Par ailleurs, le porte-parole du gouvernement, Patrick Muyaya, se dit conscient des défis qui restent à relever dans le cadre de la riposte. Toutefois, il déplore ce qu’il qualifie de ton « alarmiste » adopté par certains partenaires de la RDC engagés dans la lutte contre l’épidémie d’Ebola.

" Parfois, la forme d’alarmisme que nous observons, que nous notons dénote parfois, je ne sais pas si je dois parler de la mauvaise foi, soit de la mauvaise volonté. C’est en tout cas une question de perception qui dépend parfois des intérêts des uns et des autres. Notre intérêt à nous est simple : présenter la réalité. Le ministre a expliqué tout à l’heure les difficultés auxquelles nous faisons face, difficultés qui ne sont d’ailleurs pas insurmontables. Le ministre vous a indiqué qu’hier encore nous avions des contraintes logistiques pour l’acheminement de certains tests qui devraient venir de Beni pour Kinshasa, on n'y a mis un laboratoire ", a-t-il expliqué dans son intervention. 

Et d'ajouter :

" Nous sommes à un mois alors il faut que les uns et les autres prennent aussi la l'attitude de contre vérifier ou tout au moins de poser la question aux autorités congolaises qui sont habilitées, qui sont sur place pour davantage avoir des éléments d'éclairage plutôt que de vouloir s'offrir une visibilité sur un sujet qui est préoccupant pour nous et qui est pris avec la gravité que cela nécessite ", a soutenu le porte-parole du gouvernement, Patrick Muyaya. 

Le 17 mai 2026, soit deux jours après la déclaration officielle de l'épidémie en République démocratique du Congo, l'Organisation mondiale de la santé (OMS) a classé l'épidémie d'Ebola causée par le virus Bundibugyo, qui s'est propagée de la RDC vers l'Ouganda, comme une urgence de santé publique de portée internationale (PHEIC).

Selon l'OMS, l'épidémie a connu une expansion géographique importante et son ampleur réelle pourrait être sous-estimée.

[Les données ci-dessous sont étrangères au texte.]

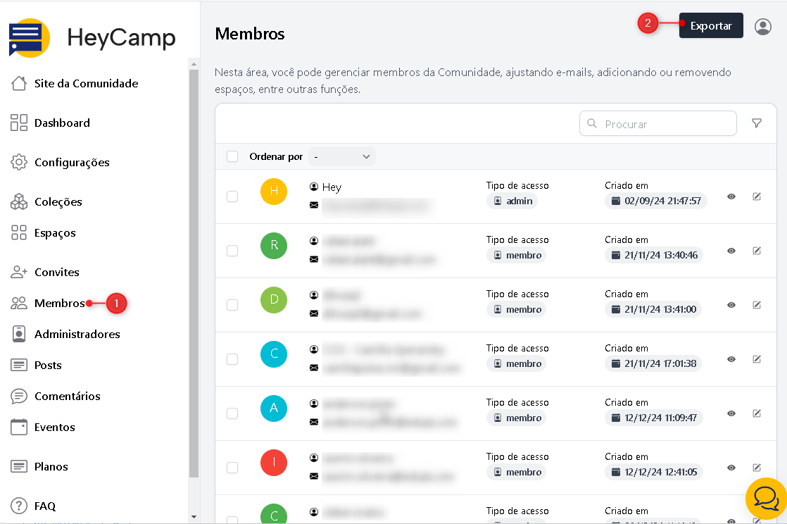Go to Administradores in the sidebar
787x524 pixels.
coord(77,334)
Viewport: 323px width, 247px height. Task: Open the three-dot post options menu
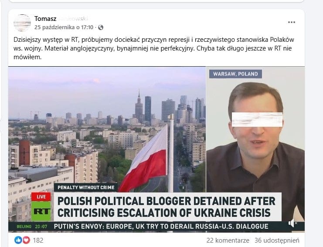pyautogui.click(x=292, y=22)
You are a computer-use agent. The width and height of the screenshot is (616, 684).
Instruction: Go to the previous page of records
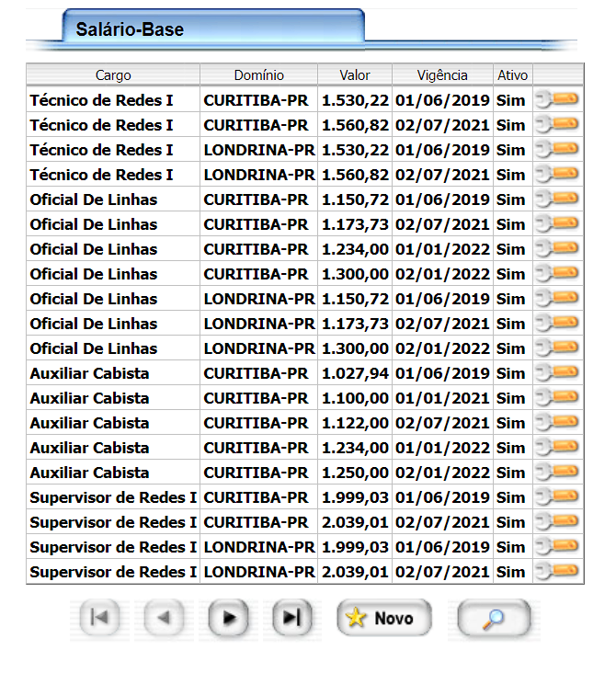pos(165,619)
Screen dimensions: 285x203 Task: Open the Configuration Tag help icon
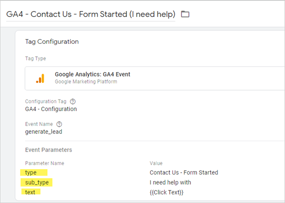tap(73, 101)
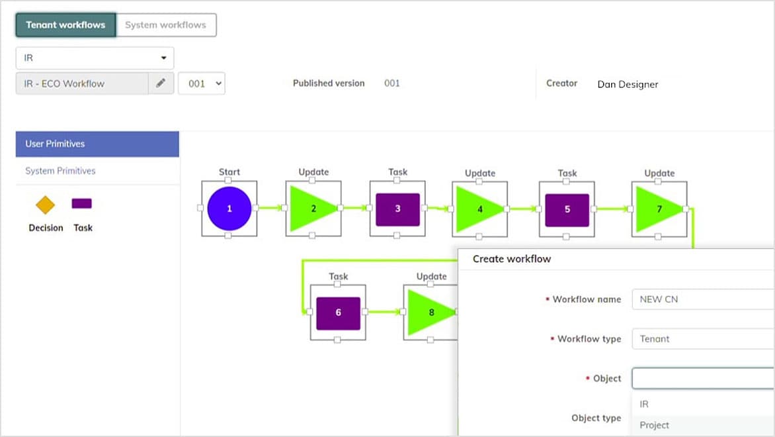This screenshot has height=437, width=775.
Task: Open the Workflow type dropdown showing Tenant
Action: pyautogui.click(x=701, y=338)
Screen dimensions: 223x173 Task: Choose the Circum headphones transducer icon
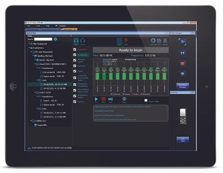click(83, 41)
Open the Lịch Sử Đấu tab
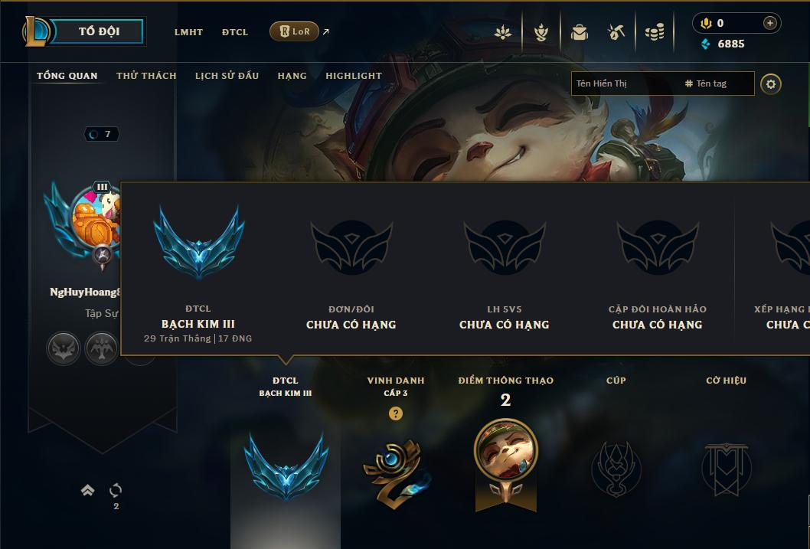 tap(227, 75)
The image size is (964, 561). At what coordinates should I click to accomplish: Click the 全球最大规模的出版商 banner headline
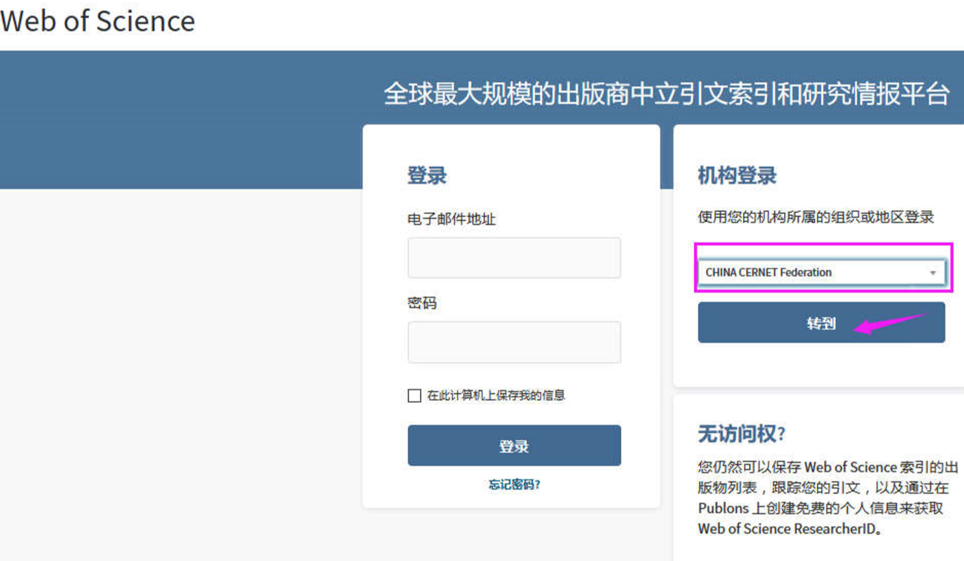(x=666, y=94)
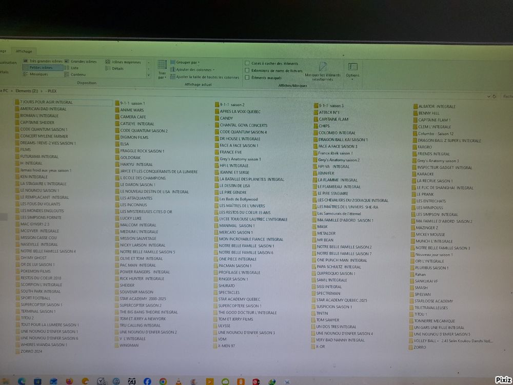Click the Facebook icon in taskbar

pos(147,381)
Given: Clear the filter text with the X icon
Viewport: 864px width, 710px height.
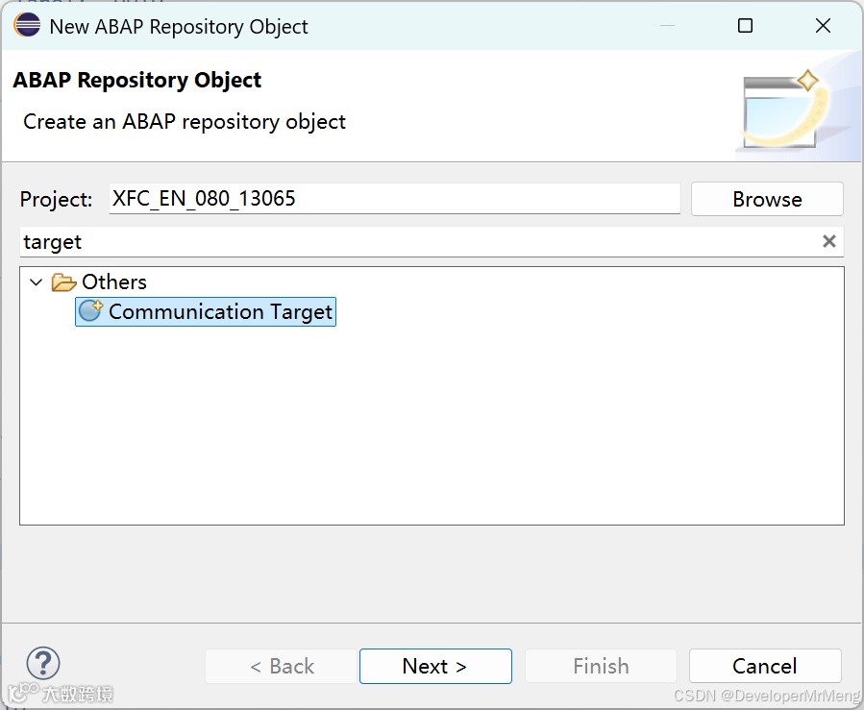Looking at the screenshot, I should [x=828, y=241].
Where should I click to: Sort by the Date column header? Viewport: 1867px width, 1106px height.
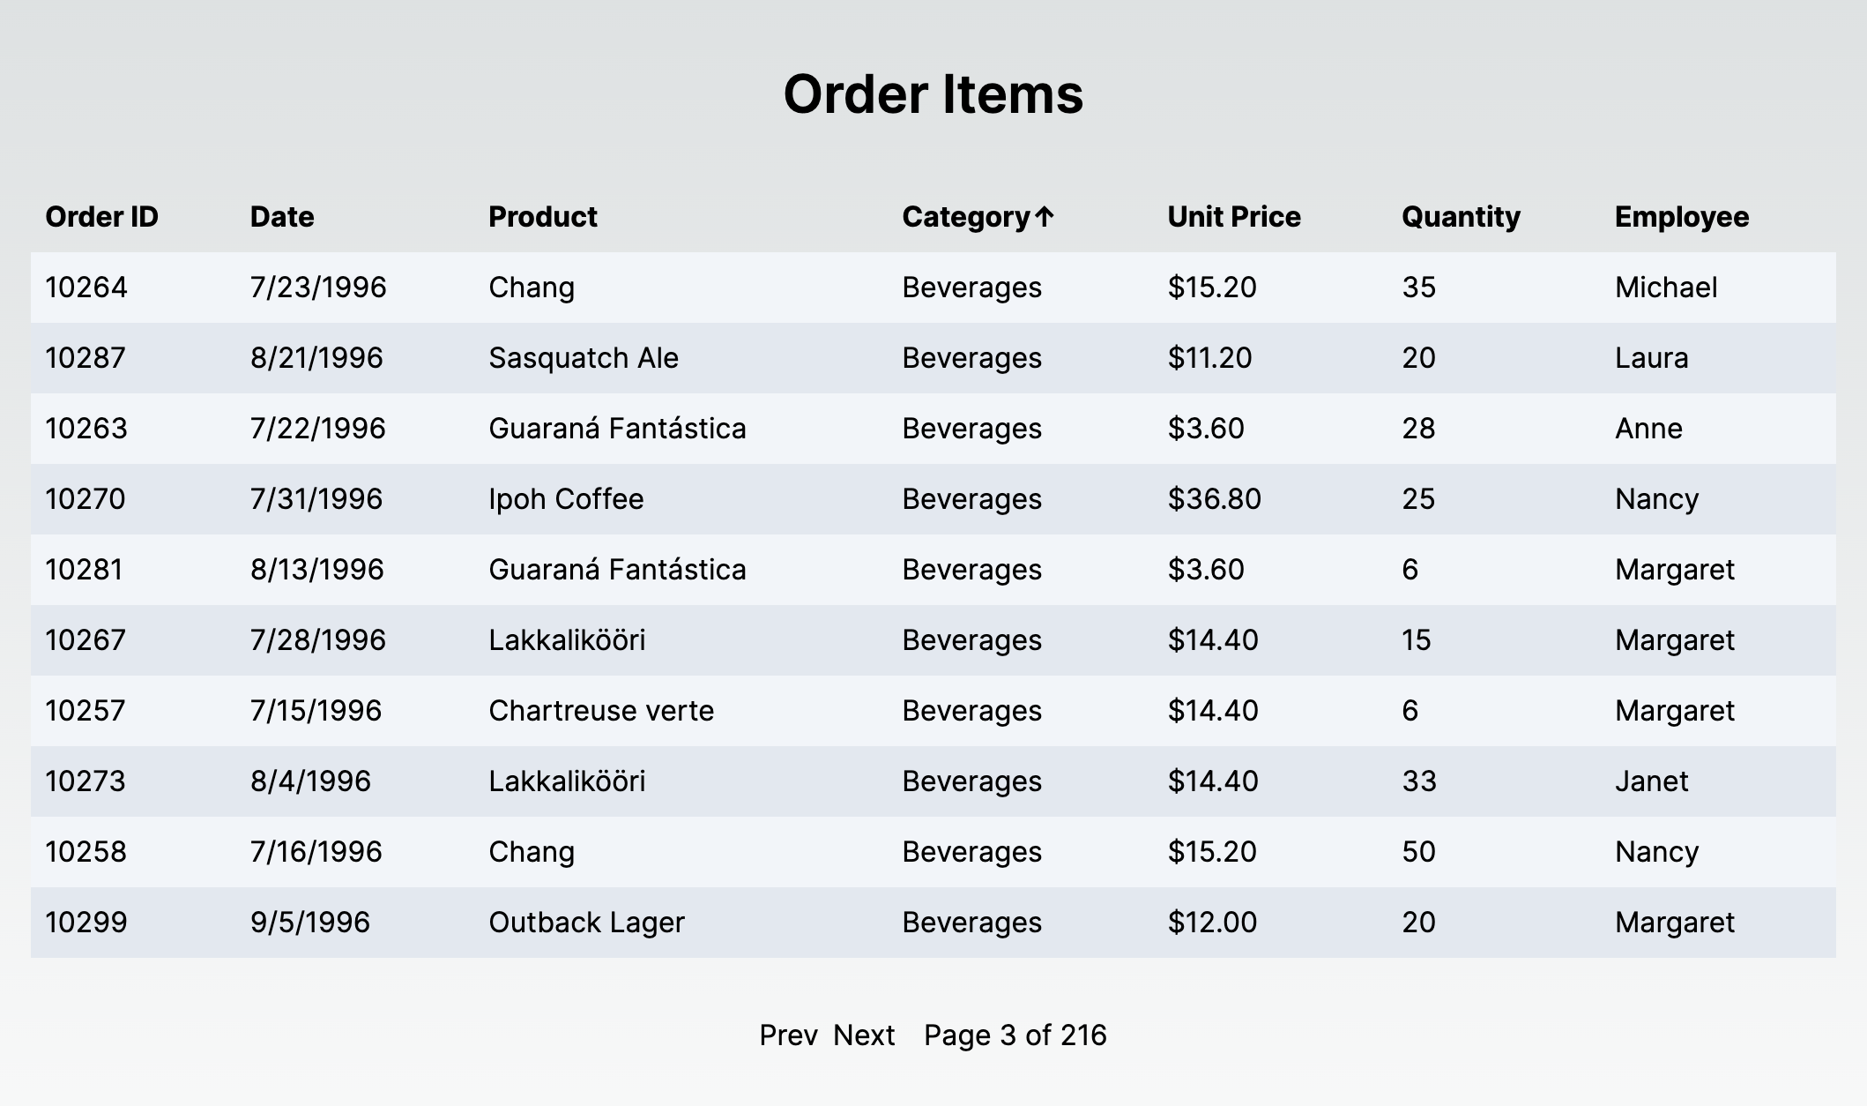[x=282, y=217]
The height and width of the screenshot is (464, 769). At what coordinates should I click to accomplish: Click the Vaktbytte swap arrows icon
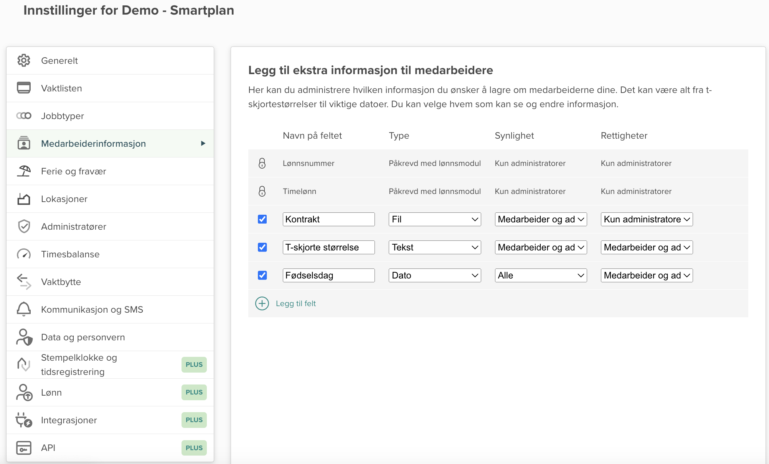coord(24,282)
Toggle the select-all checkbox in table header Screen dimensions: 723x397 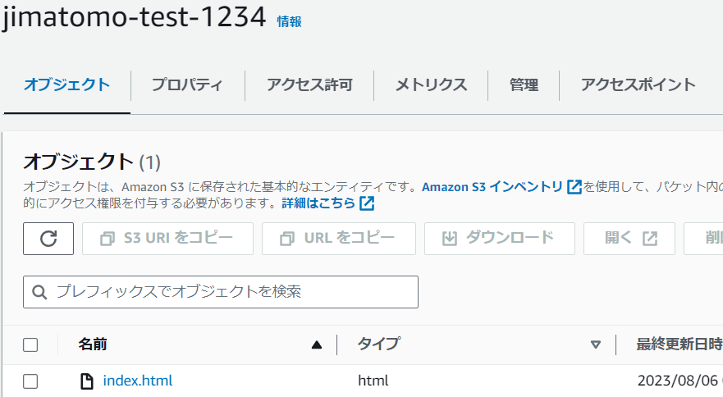pyautogui.click(x=30, y=345)
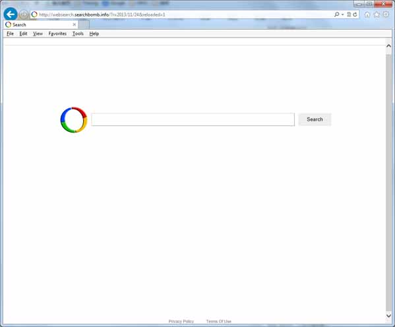
Task: Open Favorites star icon
Action: click(x=377, y=15)
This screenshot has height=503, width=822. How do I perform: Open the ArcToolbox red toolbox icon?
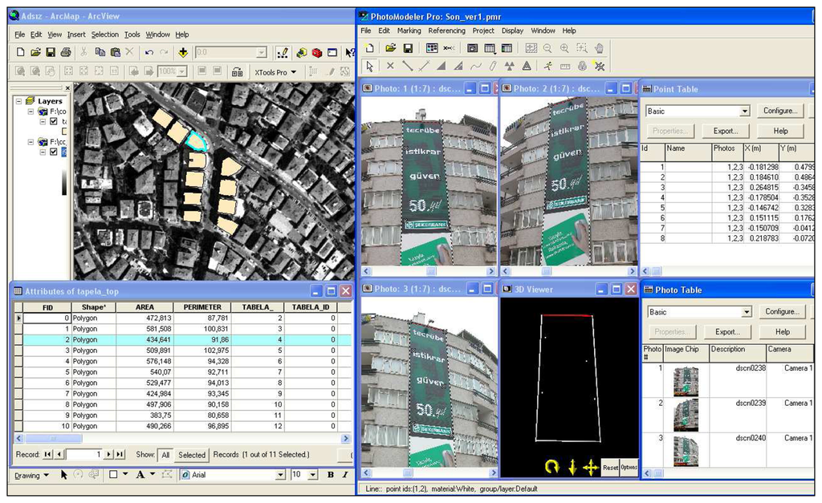317,52
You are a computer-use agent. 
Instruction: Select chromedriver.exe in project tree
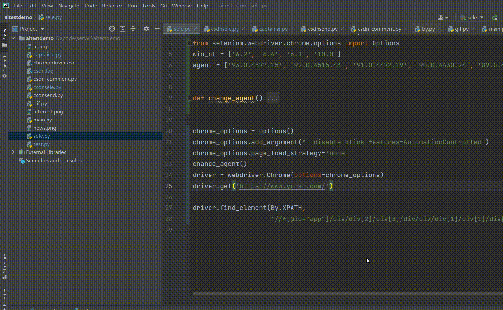click(54, 63)
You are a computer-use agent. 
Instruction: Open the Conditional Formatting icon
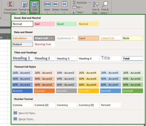pos(11,4)
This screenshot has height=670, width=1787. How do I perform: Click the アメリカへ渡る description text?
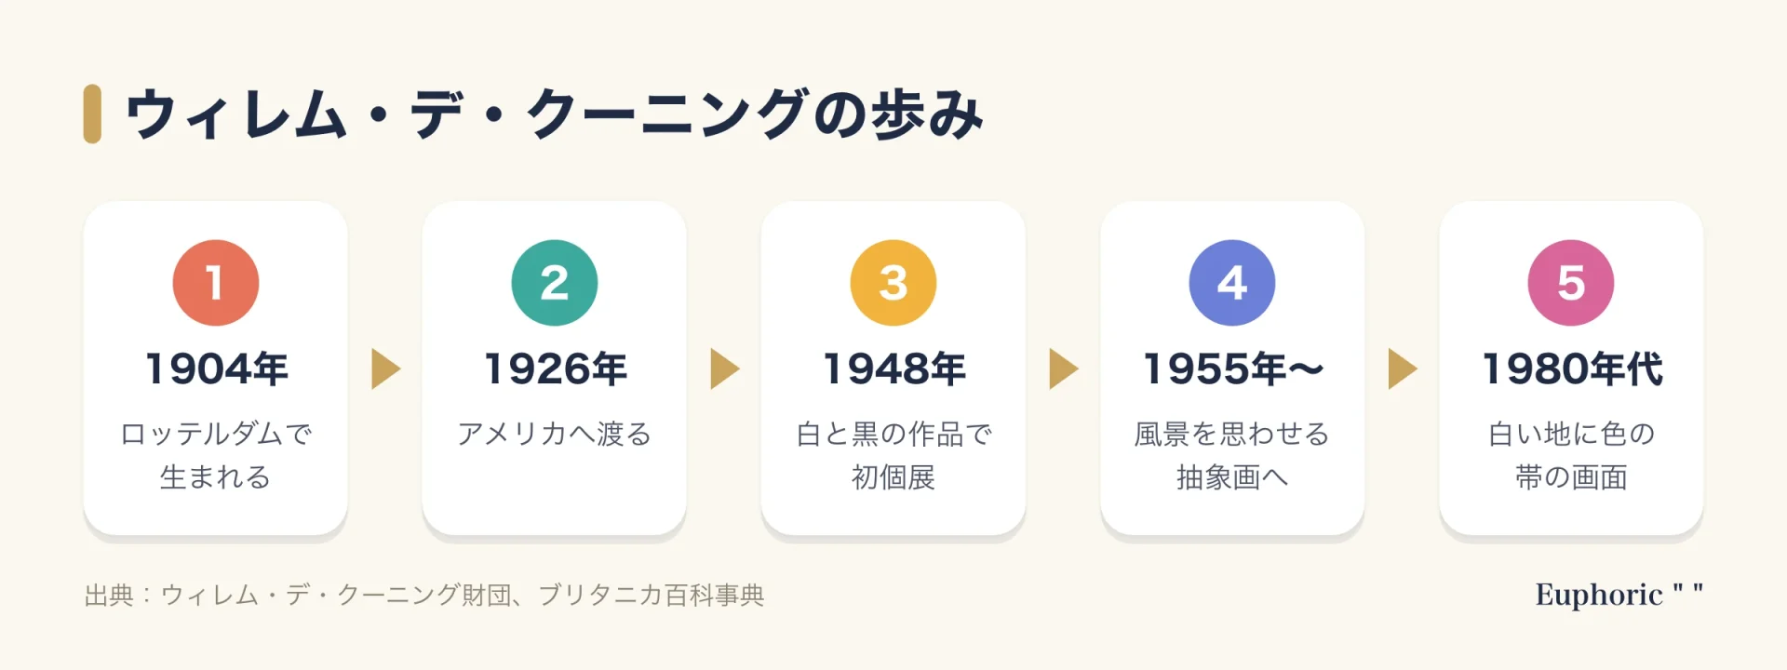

La situation est notamment aggravée par la forte mobilité des populations, la fragilité des systèmes de santé, l'insuffisance des infrastructures sanitaires ainsi que les difficultés d'accès à certaines zones touchées par les conflits.

À ces défis s'ajoute l'absence, à ce jour, de vaccin homologué et de traitement spécifique contre le virus Bundibugyo. Malgré ce contexte préoccupant, les autorités congolaises demeurent optimistes et s'appuient sur l'expérience acquise lors des seize précédentes épidémies d'Ebola que le pays est parvenu à maîtriser.